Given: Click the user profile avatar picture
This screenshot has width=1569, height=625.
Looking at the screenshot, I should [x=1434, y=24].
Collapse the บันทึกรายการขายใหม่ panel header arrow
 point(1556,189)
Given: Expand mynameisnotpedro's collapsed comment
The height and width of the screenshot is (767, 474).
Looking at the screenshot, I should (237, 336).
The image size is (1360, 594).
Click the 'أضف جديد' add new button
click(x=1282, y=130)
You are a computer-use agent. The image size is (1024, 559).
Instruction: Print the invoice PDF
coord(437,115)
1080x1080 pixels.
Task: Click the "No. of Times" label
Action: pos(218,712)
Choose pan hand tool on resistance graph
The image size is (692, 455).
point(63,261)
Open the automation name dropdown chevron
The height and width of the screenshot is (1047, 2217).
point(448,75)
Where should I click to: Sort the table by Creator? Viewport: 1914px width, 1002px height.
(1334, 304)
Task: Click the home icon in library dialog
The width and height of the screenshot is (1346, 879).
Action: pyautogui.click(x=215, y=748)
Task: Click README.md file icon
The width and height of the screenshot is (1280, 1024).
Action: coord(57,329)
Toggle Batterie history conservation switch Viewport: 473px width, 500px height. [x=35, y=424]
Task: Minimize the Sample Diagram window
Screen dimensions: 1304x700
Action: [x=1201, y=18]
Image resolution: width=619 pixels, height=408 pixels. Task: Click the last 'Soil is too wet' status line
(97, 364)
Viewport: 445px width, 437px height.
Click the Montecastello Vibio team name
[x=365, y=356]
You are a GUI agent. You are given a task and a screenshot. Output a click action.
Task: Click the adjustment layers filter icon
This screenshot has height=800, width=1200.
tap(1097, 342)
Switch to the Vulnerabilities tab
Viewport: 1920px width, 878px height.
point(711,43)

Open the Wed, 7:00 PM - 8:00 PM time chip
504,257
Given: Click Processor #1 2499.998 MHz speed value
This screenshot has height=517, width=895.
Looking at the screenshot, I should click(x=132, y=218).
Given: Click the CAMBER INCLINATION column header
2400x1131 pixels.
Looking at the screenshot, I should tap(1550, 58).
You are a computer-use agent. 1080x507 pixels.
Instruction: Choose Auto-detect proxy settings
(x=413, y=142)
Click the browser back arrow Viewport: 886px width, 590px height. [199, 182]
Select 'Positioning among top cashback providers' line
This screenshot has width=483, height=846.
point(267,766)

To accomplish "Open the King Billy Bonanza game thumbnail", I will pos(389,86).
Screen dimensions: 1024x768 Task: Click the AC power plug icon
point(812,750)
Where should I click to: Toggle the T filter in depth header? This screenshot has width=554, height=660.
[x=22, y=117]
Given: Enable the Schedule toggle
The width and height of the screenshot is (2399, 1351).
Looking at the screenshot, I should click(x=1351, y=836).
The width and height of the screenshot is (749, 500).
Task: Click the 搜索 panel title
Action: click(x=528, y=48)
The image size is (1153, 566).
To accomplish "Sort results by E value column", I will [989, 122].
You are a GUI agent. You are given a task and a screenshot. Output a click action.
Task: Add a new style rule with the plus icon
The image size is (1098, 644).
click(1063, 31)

★ ★ ★ ★

## Your task:
Nothing but the lines from the one containing "Given: Enable the Schedule toggle" through the final line of the listing above belongs in the answer; set them down exactly.

## Exercise output:
Given: Enable the Schedule toggle
The width and height of the screenshot is (2399, 1351).
Looking at the screenshot, I should click(x=1351, y=836).
The width and height of the screenshot is (749, 500).
Task: Click the 搜索 panel title
Action: click(x=528, y=48)
The image size is (1153, 566).
To accomplish "Sort results by E value column", I will [989, 122].
You are a GUI agent. You are given a task and a screenshot. Output a click action.
Task: Add a new style rule with the plus icon
The image size is (1098, 644).
click(1063, 31)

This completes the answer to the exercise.